Les prudents sont globalement adaptés, tout en étant très préoccupés par l’idée de rester fidèles à ce qu’ils sont vraiment. Ils perçoivent l’adaptation comme une concession, ce qui les amène à une réserve, voire à une méfiance, vis-à-vis des attentes des autres, qu’ils prennent malgré tout en compte.

Les autocritiques

« Non, je suis bien conscient de mes qualités, mais aussi de mes défauts. Les connaître me permet de travailler à les améliorer. » « Le salarié idéal est peut-être celui qui valorise ses qualités tout en corrigeant ses défauts. » « Je fais des efforts pour (…) être moins exigeant avec moi-même et les autres (…) accepter la critique. » Les autocritiques savent qu’ils sont éloignés de l’idéal des employeurs et semblent en souffrir. Cet éloignement est involontaire et ils se remettent en question. Dès lors, leurs efforts leur apparaissent coûteux. Ils considèrent qu’être soi-même au travail n’est pas vraiment possible et qu’il convient d’apprendre à jouer un rôle.

Les objecteurs

« Le salarié idéal n’existe pas. Pour ma part, je possède des aptitudes qui seront appréciées différemment d’un contexte à l’autre : prudent, direct. » « Pour moi il n’y a pas de salarié idéal… » « Ainsi, je ne crois pas que c’est au salarié de s’adapter à son environnement. »
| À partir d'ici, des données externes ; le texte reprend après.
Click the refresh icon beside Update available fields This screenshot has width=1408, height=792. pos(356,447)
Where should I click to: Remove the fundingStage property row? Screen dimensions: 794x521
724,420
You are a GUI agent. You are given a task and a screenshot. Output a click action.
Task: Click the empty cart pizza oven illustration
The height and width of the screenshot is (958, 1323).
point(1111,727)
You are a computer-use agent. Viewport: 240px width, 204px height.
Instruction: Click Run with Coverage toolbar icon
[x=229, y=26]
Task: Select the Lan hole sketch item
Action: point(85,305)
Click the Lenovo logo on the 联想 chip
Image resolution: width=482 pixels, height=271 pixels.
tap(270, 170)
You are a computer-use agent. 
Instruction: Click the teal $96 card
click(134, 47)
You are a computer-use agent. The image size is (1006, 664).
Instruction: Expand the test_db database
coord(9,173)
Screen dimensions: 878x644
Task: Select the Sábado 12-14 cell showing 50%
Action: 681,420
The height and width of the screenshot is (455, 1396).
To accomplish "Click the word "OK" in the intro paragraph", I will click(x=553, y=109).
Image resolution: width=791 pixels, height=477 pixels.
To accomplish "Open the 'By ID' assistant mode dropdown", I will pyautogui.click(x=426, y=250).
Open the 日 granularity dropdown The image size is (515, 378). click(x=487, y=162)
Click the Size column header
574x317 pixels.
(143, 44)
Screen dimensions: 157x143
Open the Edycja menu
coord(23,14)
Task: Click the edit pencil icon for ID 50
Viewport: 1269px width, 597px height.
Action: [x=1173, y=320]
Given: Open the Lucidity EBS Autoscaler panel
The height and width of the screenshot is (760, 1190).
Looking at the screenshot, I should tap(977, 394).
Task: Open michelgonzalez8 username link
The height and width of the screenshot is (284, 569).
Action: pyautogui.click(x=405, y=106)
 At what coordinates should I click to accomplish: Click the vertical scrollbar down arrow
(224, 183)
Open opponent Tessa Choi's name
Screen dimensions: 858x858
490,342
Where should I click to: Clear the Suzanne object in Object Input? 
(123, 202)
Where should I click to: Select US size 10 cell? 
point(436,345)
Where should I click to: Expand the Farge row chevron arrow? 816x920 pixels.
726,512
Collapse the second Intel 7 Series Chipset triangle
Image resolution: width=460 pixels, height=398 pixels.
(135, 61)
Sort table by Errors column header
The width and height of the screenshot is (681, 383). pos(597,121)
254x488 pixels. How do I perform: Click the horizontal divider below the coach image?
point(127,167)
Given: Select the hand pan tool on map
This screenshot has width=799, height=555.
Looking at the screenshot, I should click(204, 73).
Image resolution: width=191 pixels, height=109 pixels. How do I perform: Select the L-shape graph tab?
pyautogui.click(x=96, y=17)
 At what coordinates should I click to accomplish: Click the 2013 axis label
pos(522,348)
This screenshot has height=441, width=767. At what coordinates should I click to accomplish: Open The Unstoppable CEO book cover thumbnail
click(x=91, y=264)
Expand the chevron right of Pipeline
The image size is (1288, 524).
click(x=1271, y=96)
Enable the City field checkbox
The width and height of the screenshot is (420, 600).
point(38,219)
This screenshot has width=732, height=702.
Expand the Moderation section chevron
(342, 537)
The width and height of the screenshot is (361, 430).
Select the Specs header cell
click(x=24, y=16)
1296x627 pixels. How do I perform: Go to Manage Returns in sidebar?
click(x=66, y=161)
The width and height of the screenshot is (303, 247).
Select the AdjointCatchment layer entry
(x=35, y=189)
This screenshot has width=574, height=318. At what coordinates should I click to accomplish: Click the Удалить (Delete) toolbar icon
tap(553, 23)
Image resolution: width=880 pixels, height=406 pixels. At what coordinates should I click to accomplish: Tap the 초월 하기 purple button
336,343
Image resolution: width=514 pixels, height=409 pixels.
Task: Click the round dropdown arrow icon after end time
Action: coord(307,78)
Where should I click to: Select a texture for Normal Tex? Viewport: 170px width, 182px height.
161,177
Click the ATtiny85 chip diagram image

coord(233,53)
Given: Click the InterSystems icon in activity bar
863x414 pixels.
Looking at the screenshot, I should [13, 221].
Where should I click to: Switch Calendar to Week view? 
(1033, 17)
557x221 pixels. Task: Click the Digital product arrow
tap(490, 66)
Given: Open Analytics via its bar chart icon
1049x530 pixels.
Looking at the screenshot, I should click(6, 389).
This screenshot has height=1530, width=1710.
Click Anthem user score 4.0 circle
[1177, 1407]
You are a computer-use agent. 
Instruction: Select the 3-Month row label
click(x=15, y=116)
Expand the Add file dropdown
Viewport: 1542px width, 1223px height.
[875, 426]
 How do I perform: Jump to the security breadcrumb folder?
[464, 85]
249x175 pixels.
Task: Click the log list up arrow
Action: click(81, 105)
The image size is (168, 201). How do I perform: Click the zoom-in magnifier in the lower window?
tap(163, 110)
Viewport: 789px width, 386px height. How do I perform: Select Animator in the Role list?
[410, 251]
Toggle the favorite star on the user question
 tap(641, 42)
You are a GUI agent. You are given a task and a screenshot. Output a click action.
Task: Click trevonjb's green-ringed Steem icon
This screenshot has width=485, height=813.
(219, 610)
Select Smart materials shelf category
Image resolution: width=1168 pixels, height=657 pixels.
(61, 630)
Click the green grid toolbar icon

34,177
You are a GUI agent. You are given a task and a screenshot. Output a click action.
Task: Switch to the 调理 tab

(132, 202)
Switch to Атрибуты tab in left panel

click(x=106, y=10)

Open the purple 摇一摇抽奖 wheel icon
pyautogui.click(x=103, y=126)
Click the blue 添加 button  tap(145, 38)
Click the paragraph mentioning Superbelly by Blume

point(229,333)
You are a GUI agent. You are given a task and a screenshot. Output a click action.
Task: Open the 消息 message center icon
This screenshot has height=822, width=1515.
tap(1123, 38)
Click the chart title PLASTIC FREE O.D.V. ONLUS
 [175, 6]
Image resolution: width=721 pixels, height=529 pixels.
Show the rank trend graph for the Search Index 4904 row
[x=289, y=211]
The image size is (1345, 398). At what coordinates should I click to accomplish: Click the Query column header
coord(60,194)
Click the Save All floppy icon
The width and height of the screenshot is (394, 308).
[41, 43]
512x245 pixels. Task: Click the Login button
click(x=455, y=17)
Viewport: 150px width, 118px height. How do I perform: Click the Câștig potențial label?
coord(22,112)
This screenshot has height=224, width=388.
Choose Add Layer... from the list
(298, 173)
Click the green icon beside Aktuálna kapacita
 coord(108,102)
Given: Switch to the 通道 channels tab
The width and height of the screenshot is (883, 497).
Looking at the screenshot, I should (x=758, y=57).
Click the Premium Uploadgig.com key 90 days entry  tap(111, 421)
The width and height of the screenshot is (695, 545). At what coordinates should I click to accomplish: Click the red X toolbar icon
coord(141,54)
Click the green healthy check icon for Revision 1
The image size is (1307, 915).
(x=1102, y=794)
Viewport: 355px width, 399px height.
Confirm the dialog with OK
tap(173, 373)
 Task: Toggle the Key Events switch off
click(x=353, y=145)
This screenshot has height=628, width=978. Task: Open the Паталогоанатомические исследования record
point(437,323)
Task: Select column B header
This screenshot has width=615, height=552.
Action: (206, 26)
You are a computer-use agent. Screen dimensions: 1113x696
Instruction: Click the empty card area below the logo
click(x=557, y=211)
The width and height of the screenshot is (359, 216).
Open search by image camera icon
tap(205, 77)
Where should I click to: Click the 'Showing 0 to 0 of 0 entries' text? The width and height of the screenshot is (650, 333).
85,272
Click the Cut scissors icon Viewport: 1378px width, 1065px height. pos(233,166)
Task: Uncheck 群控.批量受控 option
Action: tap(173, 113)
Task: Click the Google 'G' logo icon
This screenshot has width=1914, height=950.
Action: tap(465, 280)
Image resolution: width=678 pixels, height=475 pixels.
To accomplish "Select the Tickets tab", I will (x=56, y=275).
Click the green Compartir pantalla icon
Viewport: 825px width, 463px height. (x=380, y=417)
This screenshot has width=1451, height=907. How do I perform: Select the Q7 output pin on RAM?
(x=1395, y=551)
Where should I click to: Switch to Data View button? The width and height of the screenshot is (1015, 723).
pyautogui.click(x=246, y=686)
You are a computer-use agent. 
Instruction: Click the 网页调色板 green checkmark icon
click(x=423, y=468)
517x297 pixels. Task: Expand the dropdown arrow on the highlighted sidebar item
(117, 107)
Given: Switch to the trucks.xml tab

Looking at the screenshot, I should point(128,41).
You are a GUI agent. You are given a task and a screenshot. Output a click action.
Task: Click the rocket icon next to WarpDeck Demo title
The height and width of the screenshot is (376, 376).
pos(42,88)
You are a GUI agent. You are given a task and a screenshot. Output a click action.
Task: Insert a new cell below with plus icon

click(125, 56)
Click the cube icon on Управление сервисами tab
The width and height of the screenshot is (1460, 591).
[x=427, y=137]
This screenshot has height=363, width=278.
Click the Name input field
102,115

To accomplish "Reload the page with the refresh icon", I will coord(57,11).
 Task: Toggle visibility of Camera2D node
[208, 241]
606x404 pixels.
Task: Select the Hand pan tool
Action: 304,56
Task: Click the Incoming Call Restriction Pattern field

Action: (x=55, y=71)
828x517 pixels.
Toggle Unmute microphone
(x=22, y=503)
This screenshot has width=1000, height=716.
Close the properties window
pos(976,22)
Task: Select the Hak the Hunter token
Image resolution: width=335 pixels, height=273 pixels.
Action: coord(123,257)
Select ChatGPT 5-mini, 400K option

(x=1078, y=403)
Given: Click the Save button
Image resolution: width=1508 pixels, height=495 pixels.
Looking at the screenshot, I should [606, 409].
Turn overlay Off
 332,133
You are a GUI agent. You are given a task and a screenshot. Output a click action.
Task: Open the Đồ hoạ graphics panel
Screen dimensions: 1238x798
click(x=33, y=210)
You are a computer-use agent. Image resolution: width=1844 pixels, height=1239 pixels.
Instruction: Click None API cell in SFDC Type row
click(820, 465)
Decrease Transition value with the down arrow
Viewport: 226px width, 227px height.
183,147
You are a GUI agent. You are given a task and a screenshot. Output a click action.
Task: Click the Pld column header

Les objecteurs se distancient volontairement du salarié idéal et affirment leur différence. Ils n’envisagent pas de fournir des efforts pour se conformer aux normes des employeurs. Ils remettent en cause la légitimité du salarié idéal et revendiquent le droit à être eux-mêmes.

Les motivés

« J’arrive au travail toujours avec le sourire. J’ai une bonne conduite, je suis très accueillante, très polie, motivée. Je suis à l’écoute des personnes en fonction de leur demande, de leur besoin. » « Il faut rester professionnel et savoir se maîtriser. On ne peut pas tout dévoiler. On doit faire attention à ce que l’on dit et à ce que l’on fait. » Les motivés ne perçoivent pas le salarié idéal des employeurs, mais développent leur propre version. Cette dernière focalise généralement sur le professionnalisme et les rapports humains. Ces salariés font des efforts pour se présenter de façon agréable aux autres. Ils présentent ainsi une image assez lisse pour ne pas heurter les autres.

Les indépendants

« J’ai développé une certaine personnalité de par mon expérience, mon relationnel, mon investissement pour le travail que l’on me demande de faire. » « Oui, je suis tout ce qu’on me voit ! Rien de caché ! Pas de fausse image ! » « Ce qui fait de moi un employé idéal, c’est ma motivation et mon implication pour le travail. » Les indépendants trouvent que leurs caractéristiques personnelles sont appropriées. Ce sont des individus confiants. Ils sont peu vulnérables aux critiques, mais aussi peu réceptifs aux attentes des autres. Notre étude montre l’importance des dimensions sociales et normatives de certains savoirs-être. La capacité d’adaptation des salariés repose notamment sur une compréhension des mécanismes sociaux participant à l’évaluation des compétences. Certains salariés sont effectivement très conscients de ces normes, d’autres savent qu’ils ne les maîtrisent pas, entre les deux, une partie des répondants croient les connaître, mais décrivent des profils différents de celui donné par les employeurs. Nos résultats suggèrent ainsi des apprentissages complexes.

L’adaptation socioprofessionnelle des salariés dépend également de leur disposition à fournir des efforts pour répondre aux attentes de leur employeur. Les questions éthiques et existentielles autour de l’adaptation aux exigences de l’entreprise dans le cadre de la relation de travail occupent une place importante dans l’esprit de nos répondants. Plus qu’un problème d’allégeance à l’autorité, nos résultats montrent que l’adaptation aux normes du salarié idéal pose la question d’être ou de ne pas être soi-même au travail.